Segment Start: Dataset entries

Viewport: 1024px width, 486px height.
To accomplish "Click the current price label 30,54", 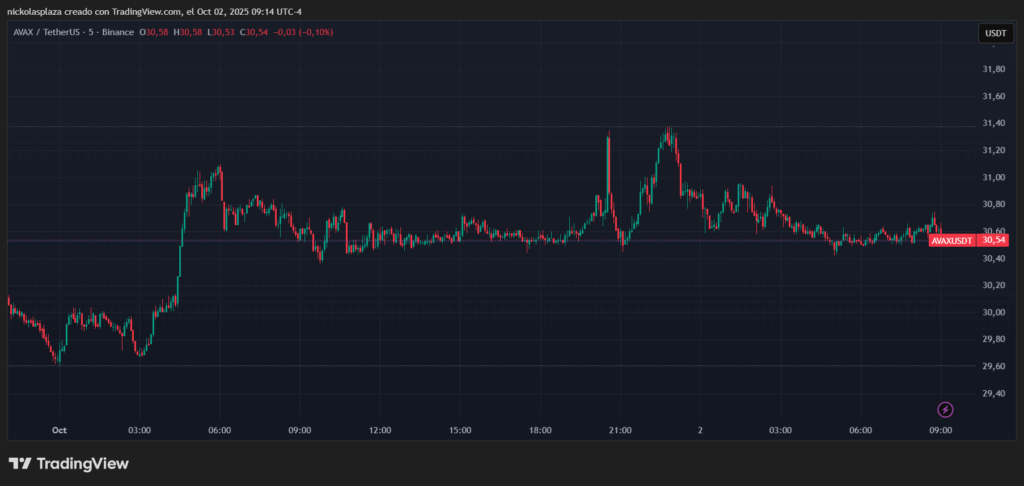I will 994,241.
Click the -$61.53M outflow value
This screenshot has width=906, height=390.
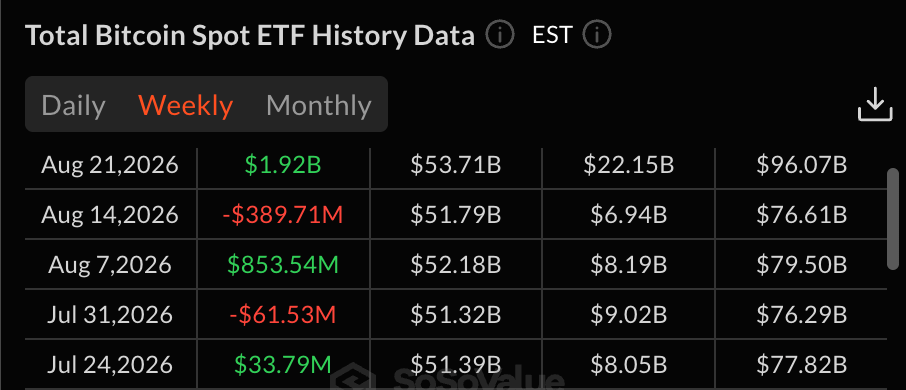[x=283, y=315]
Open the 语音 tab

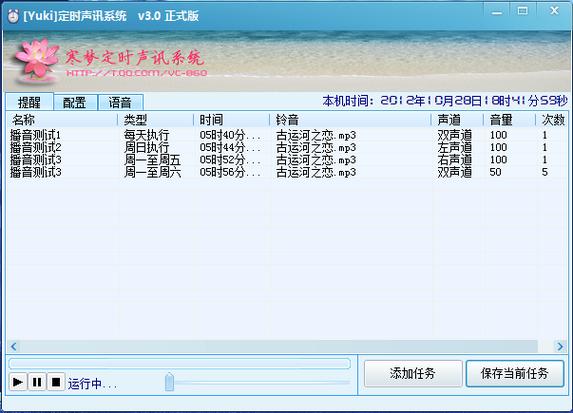(120, 102)
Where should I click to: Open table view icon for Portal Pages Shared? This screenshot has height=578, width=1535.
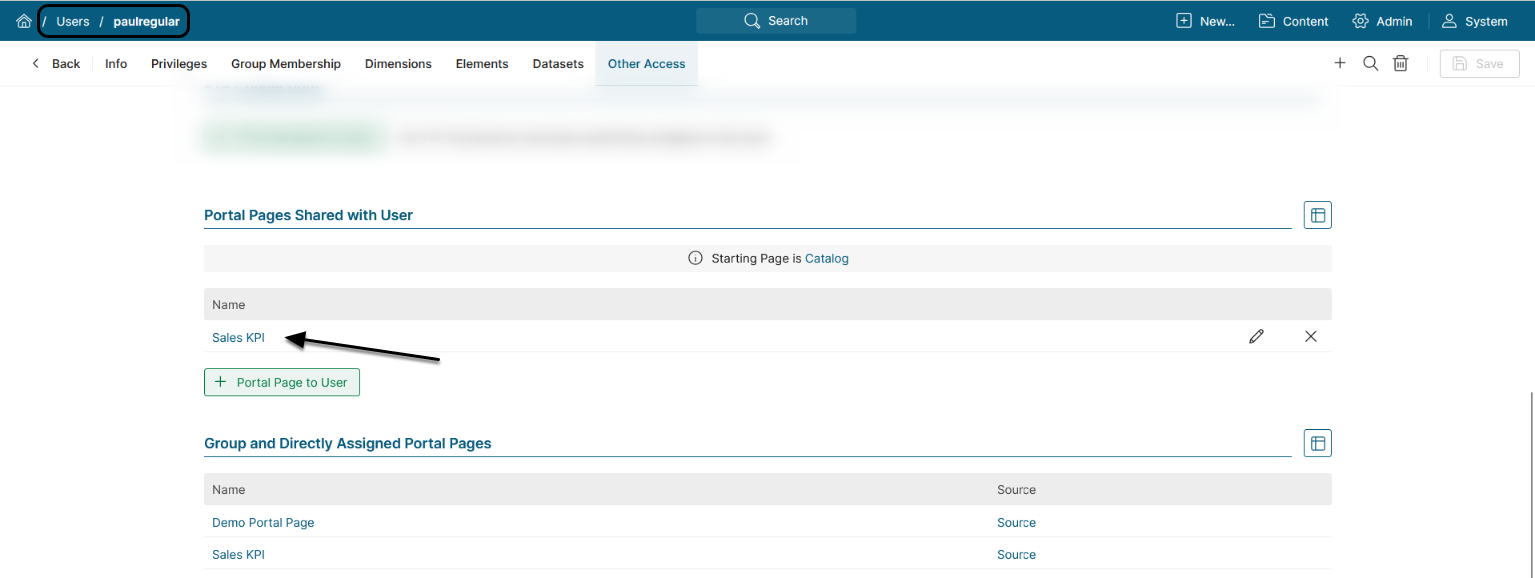(x=1317, y=215)
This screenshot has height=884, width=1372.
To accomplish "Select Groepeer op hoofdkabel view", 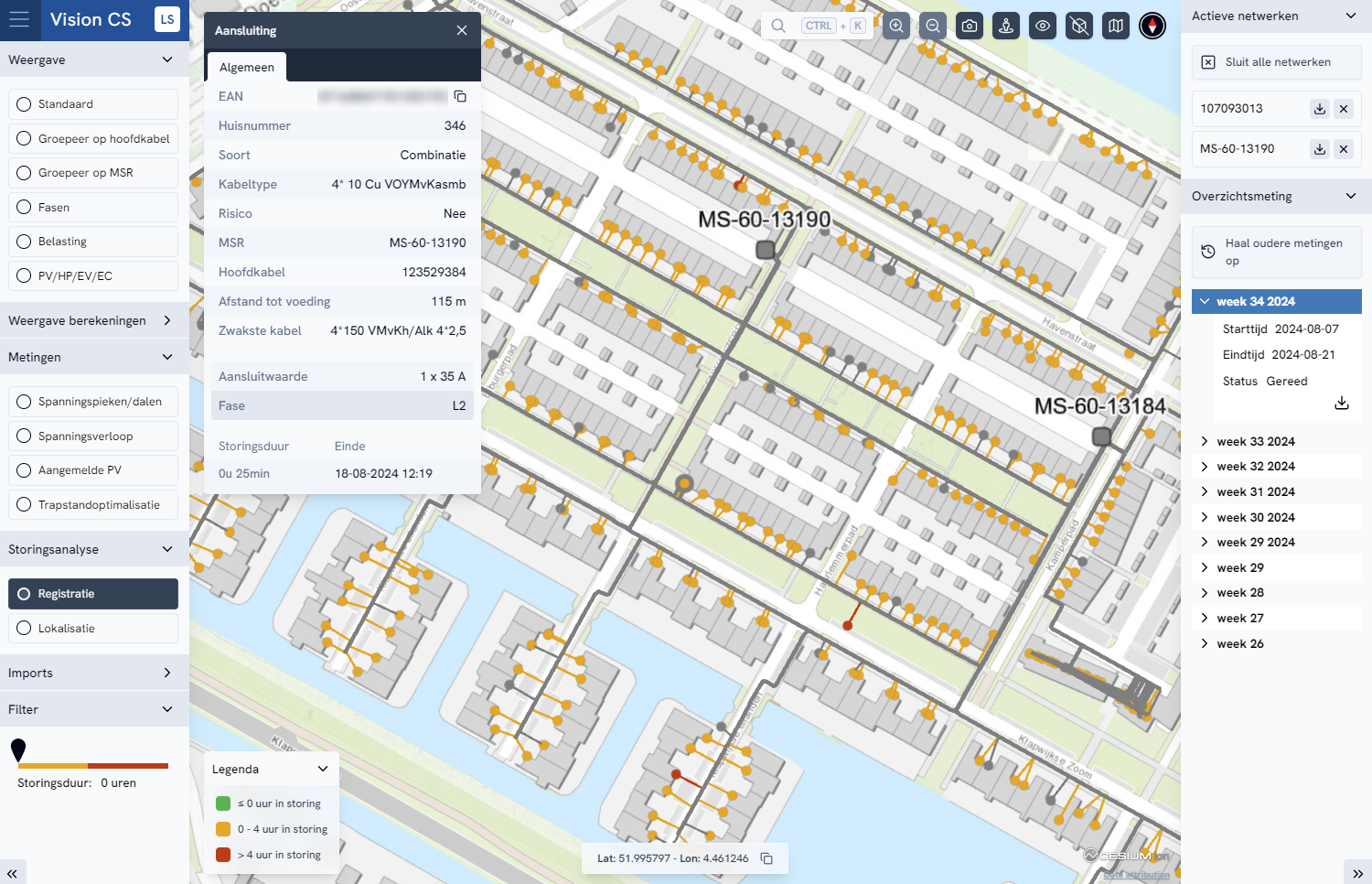I will click(93, 139).
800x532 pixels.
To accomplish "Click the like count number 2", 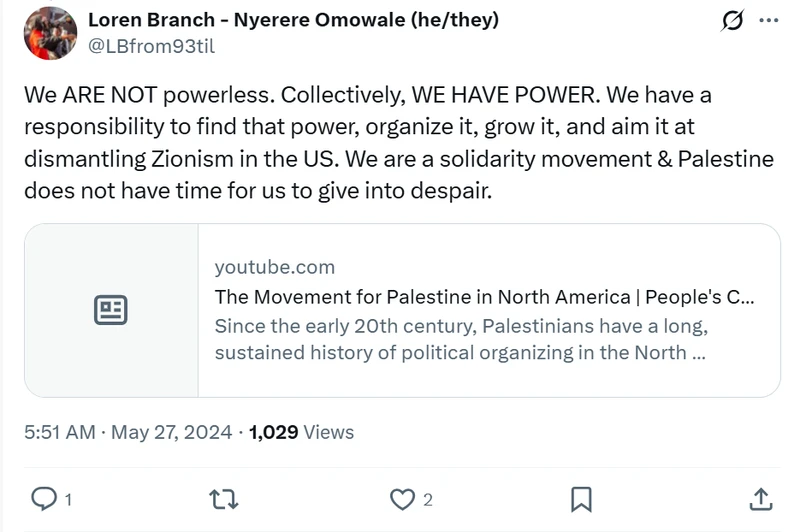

Segment End: Dataset entries

Task description:
The expected output is the exact run of lines from the one containing "800x532 pixels." through the final line of the data above, both ends included, with no pictures.

Written response:
800x532 pixels.
To accomplish "Click the like count number 2", 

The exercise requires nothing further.